Right. Here we go. The moment when my credibility and musical taste will get called into question. Let me make something very clear: I like all of the records I am about to post. I recognise that many of them are kitsch or cheesy, and almost all of them are not, or have never been, fashionable or cool. I’m with Danny Baker on the concept of cool:
So, yes I like these records, and I’m neither embarrassed nor do I feel guilty to admit it. I am out and I’m proud.
Ready? Prejudices left at the door? Good. Here we go then:
Relax ladies, they’re married. Actually, since this came out in 1979, they’re probably not anymore.
This reached the giddy heights of Number 2 in the UK, and Number 1 in Australia, New Zealand, and South Africa, all countries renowned for their good taste and modern views on feminism and equality.
Racey’s “Some Girls” actually comes from good stock: it was written by Nicky Chinn and Mike Chapman, a song-writing/production due who reigned supreme in the 1970s and early 1980s, clocking up over fifty Top 40 hits, such as The Sweet’s “Blockbuster!”, “Teenage Rampage” and “Ballroom Blitz”; Suzi Quatro’s “Can The Can”, “48 Drive” and “Devil Gate Drive”; Mud’s “Tiger Feet” and “Lonely This Christmas”; Smokie’s “Living Next Door to Alice”; Toni Basil’s “Mickey”…the list is…well, not endless, but lengthy.
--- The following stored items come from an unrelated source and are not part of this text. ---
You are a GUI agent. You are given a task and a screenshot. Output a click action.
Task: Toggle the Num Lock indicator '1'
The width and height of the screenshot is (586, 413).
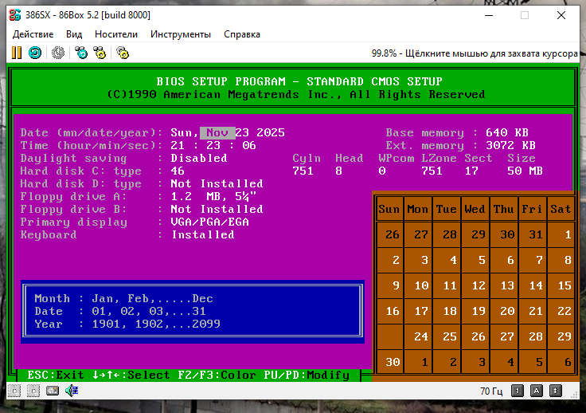tap(518, 391)

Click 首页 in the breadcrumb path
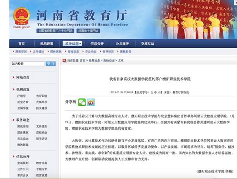coord(82,61)
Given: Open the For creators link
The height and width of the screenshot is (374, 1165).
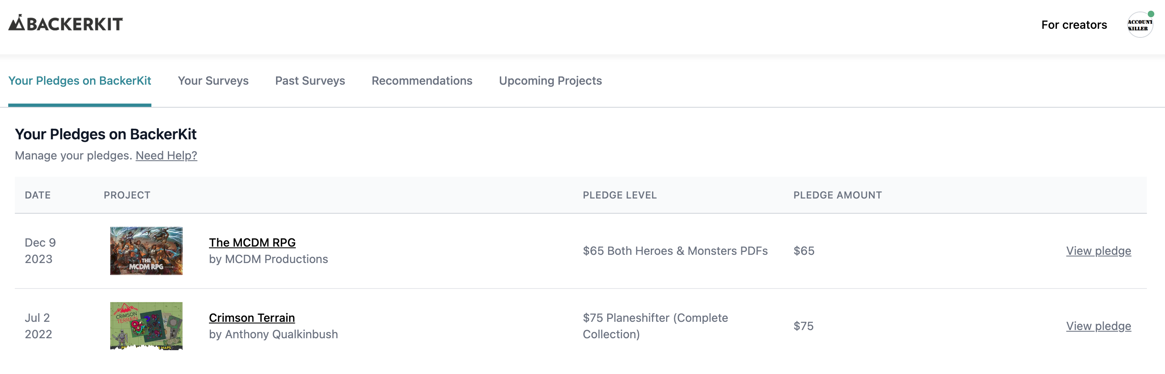Looking at the screenshot, I should pyautogui.click(x=1074, y=25).
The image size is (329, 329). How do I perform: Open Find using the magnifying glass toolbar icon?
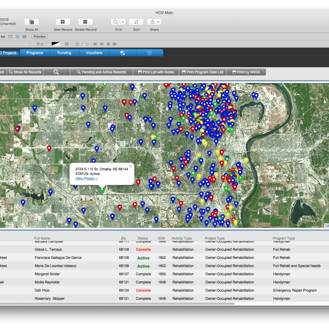click(116, 22)
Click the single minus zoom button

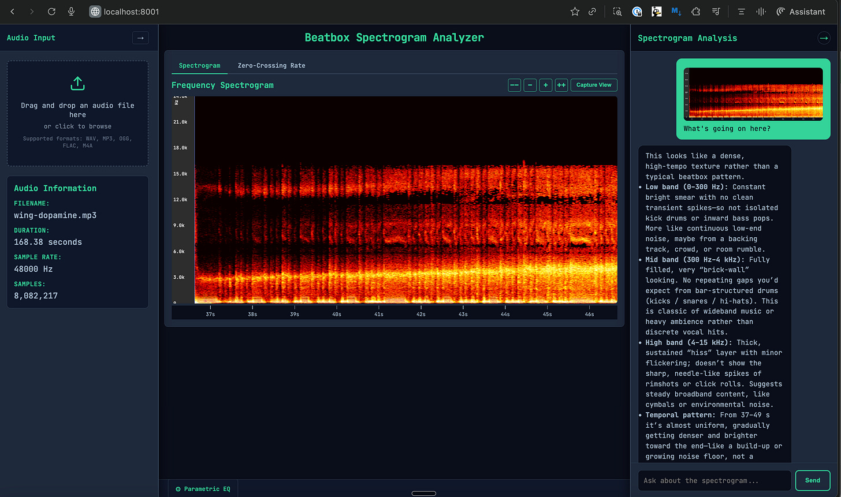point(530,85)
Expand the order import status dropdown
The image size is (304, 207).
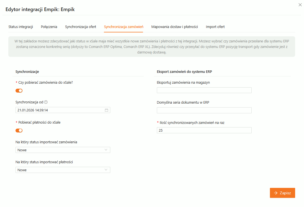[63, 150]
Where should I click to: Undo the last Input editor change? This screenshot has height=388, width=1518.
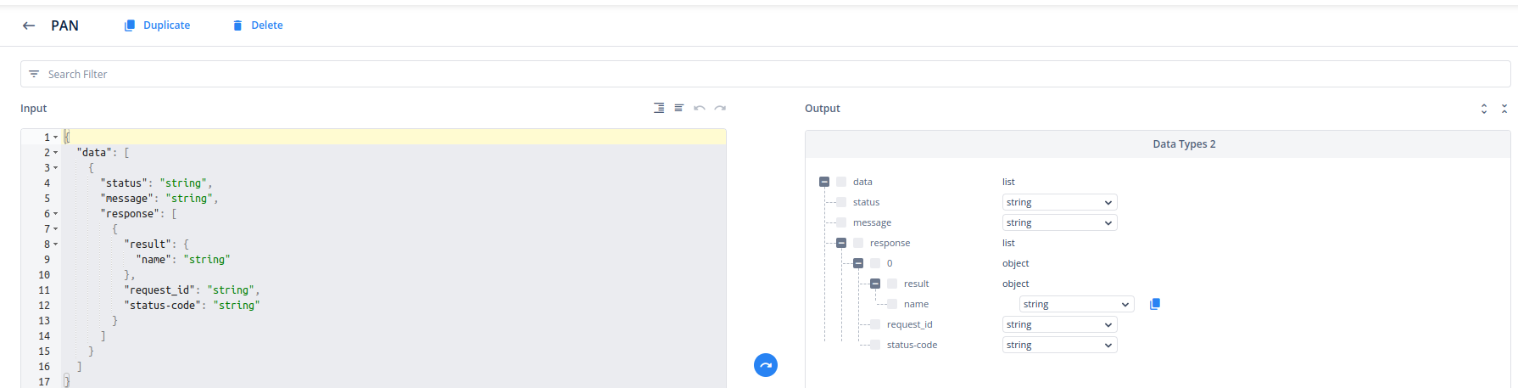[700, 108]
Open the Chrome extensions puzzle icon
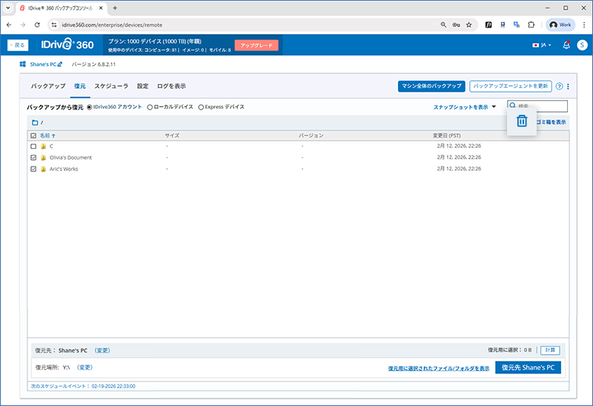 (531, 24)
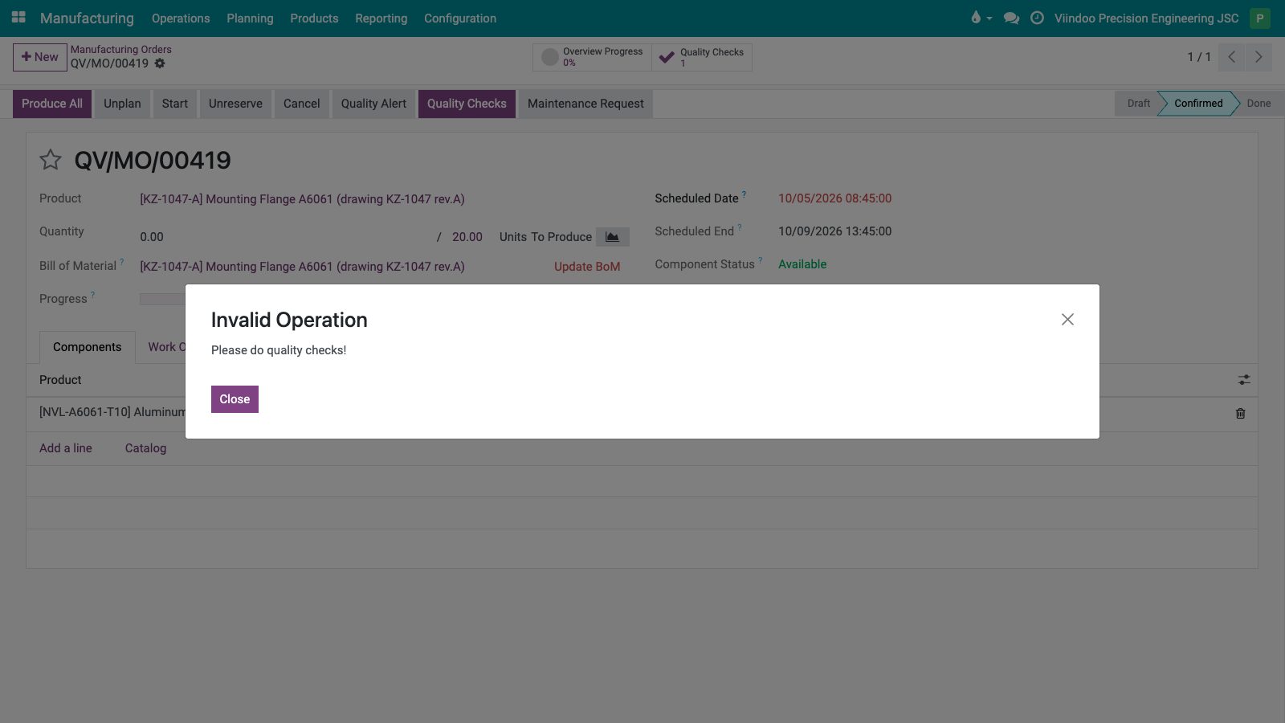Click the gear icon next to QV/MO/00419
1285x723 pixels.
[x=160, y=63]

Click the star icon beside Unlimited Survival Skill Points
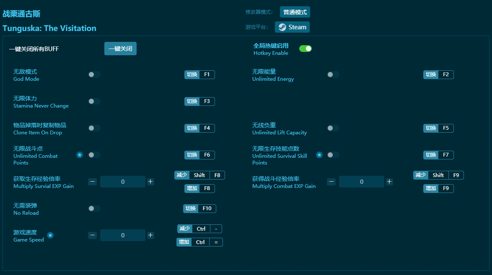click(x=319, y=155)

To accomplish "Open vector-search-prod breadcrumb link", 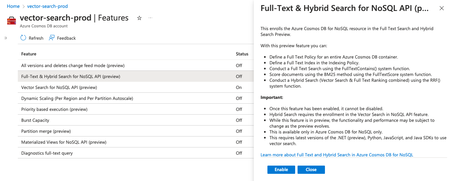I will pos(47,6).
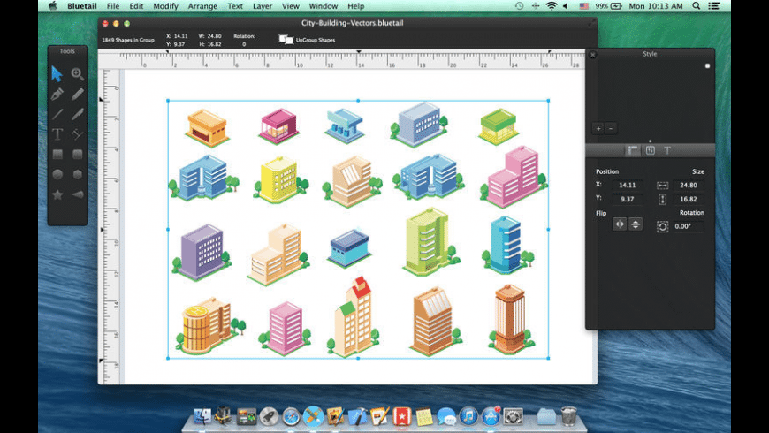Viewport: 769px width, 433px height.
Task: Pick the Star shape tool
Action: coord(57,194)
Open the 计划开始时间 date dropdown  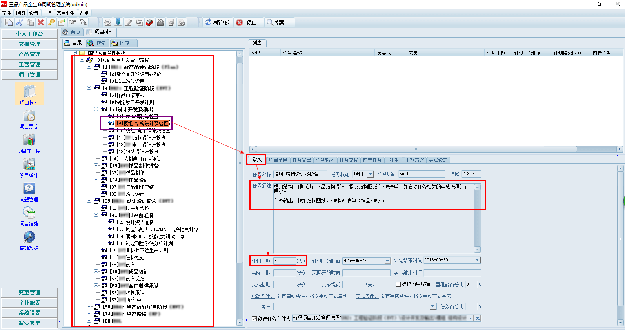click(387, 261)
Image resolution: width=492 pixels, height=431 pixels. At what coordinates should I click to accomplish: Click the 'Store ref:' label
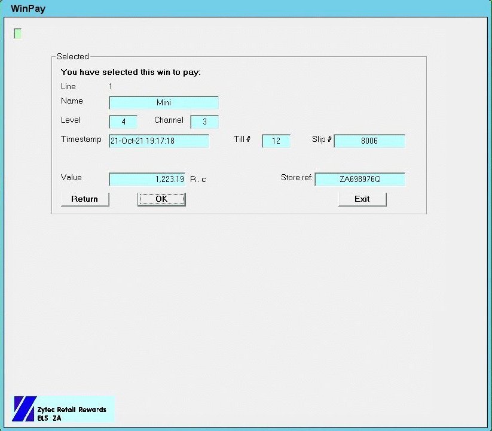tap(297, 178)
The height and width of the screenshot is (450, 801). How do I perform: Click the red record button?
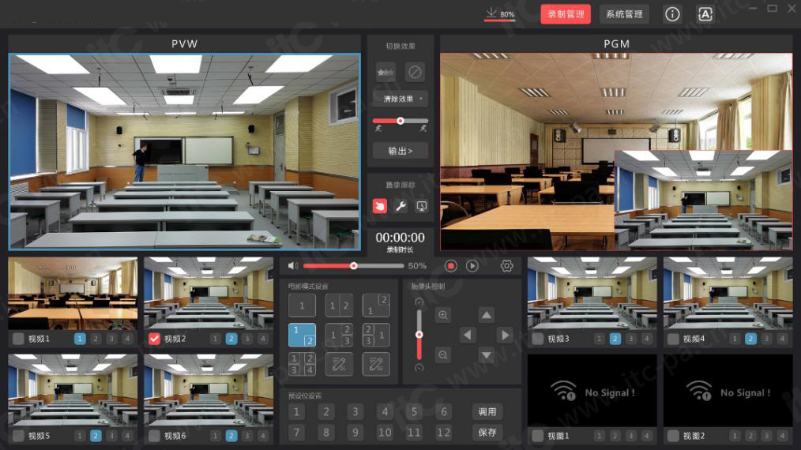pos(451,266)
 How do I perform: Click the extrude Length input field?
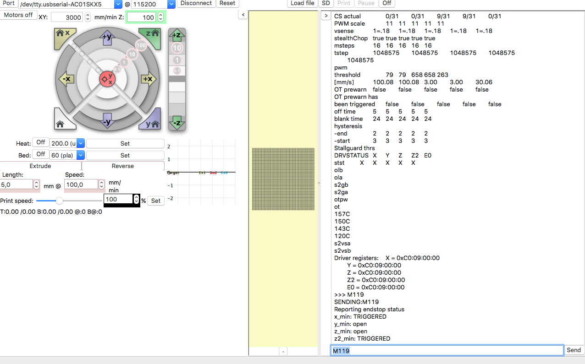click(x=17, y=185)
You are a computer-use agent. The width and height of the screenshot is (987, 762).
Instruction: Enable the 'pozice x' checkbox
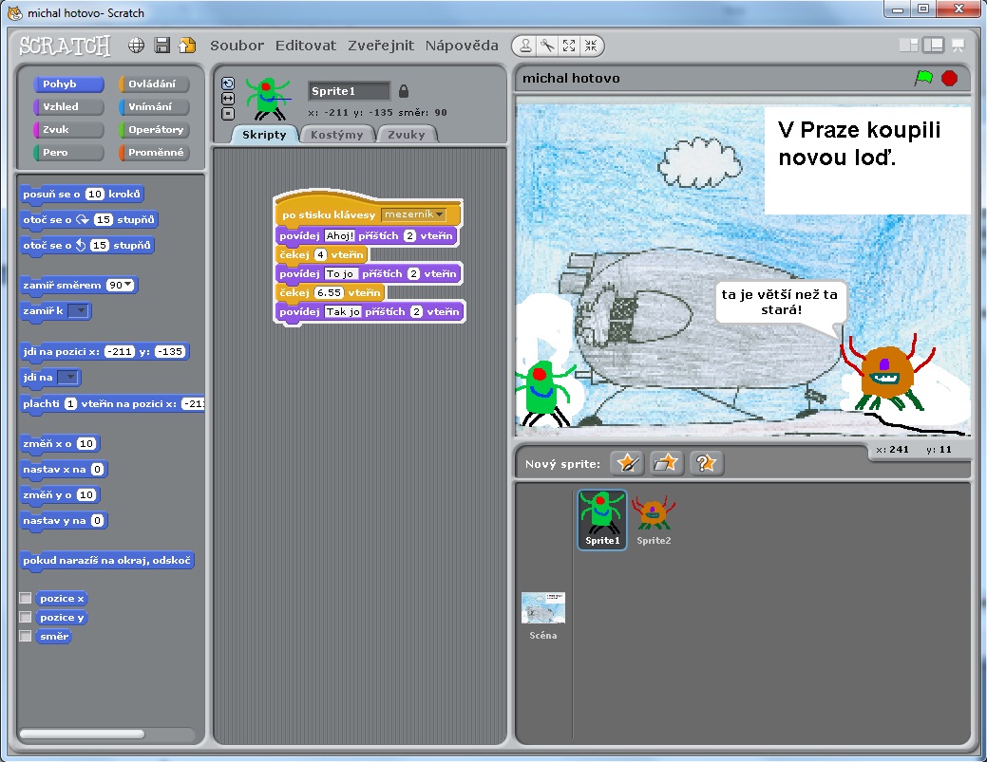[x=26, y=599]
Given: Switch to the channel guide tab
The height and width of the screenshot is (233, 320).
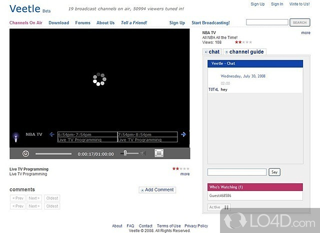Looking at the screenshot, I should click(x=245, y=52).
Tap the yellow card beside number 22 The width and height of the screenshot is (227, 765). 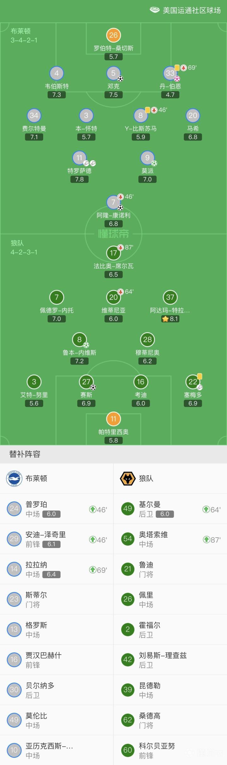coord(200,376)
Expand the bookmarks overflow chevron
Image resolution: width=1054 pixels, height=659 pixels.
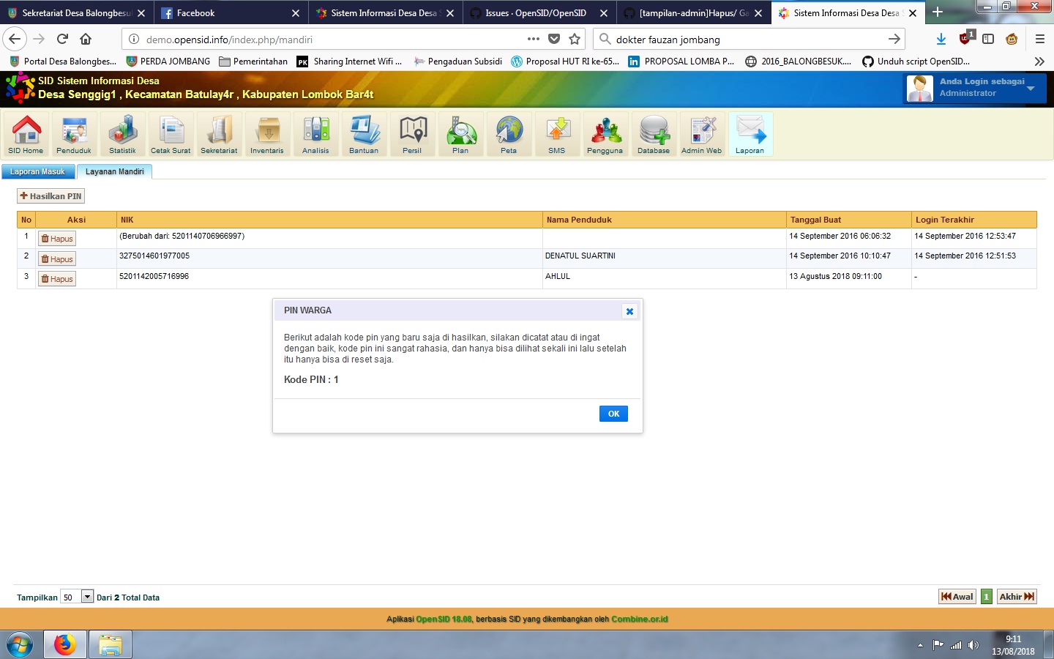(1039, 62)
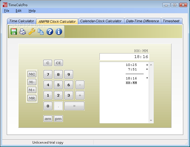
Task: Select the pm button
Action: (x=58, y=119)
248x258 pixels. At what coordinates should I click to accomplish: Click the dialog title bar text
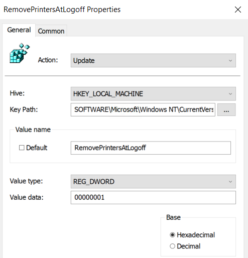[62, 10]
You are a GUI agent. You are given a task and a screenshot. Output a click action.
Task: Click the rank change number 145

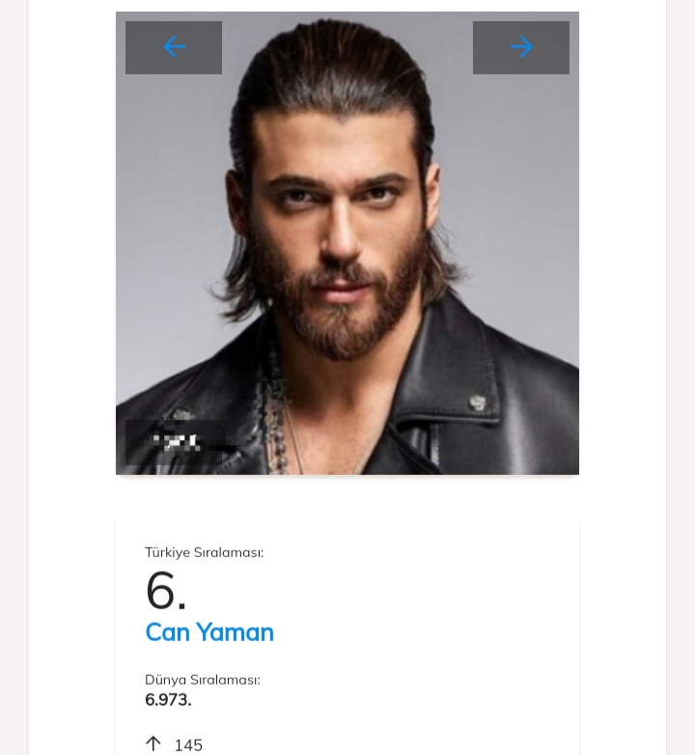188,745

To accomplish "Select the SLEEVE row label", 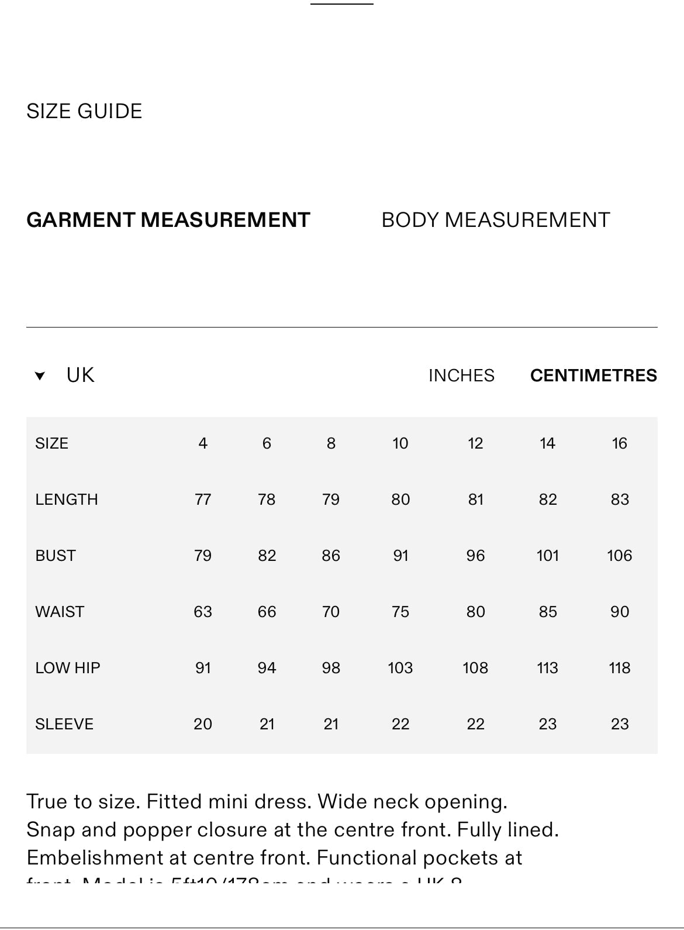I will [64, 724].
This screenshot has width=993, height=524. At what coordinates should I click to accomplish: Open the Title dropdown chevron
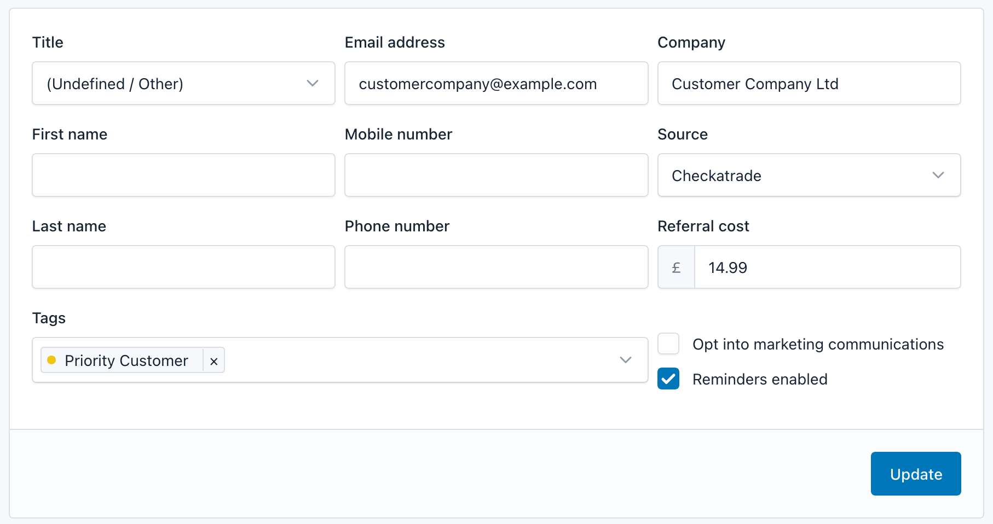313,83
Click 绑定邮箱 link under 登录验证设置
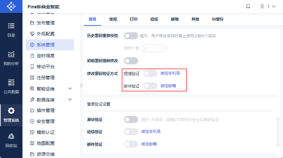 tap(149, 144)
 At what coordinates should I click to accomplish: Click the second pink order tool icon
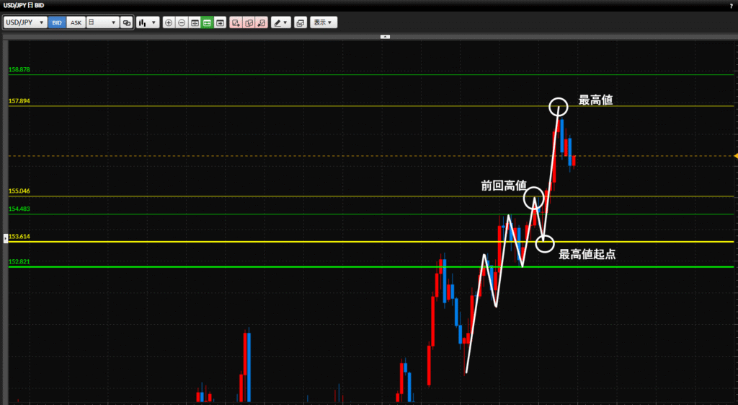tap(249, 22)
Something slightly, but only ever so, more contemporary now:
Get a grip. No not like that, put it away, you dirty boy.
Okay, part of the reason this is here is because the song title is the same as the Racey tune; but it’s here on its own merits too. This is from 2004, was produced by Richard X (more famous for that Sugababes “Freak Like Me”, Liberty X’s “Being Nobody” and Kelis “Finest Dreams” which all could easily have featured here tonight, and at least two of which will definitely appear on these pages in the future. You have been warned.), but cannot really be considered Miss Stevens’ finest moment.
If not this, then what would that be? Her founder membership of S Club 7? Nope. Her finishing 2nd on “Strictly Come Dancing” in 2008? Nope. Her involvement as a coach on “The Voice of Ireland”, the originally titled Irish version of “The Voice”? Nope. Her appearance in Series 5, Episode 1 of “Dick and Dom in da Bungalow”? Nope. The use of her 2004 version of porn star Andrea True’s “More More More” in a series of television adverts for SCS Sofas? Could be!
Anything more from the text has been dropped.